Work required: From the data, copy out every line in which the word "accomplish" appears.

── Listed records

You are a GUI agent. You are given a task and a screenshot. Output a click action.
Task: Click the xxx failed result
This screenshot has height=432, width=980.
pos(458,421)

────
── Listed records

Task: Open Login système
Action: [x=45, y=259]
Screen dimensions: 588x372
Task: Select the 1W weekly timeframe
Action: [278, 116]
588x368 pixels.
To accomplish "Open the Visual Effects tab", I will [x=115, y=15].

────
── Listed records

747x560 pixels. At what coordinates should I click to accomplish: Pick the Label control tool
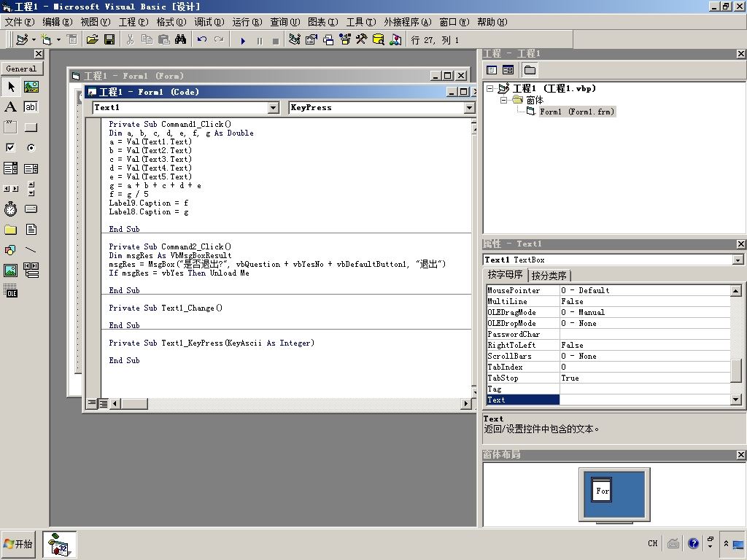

────

Response area:
To accomplish "Open the Visual Effects tab", I will [x=115, y=15].
747x560 pixels. At what coordinates should I click to accomplish: Pick the Label control tool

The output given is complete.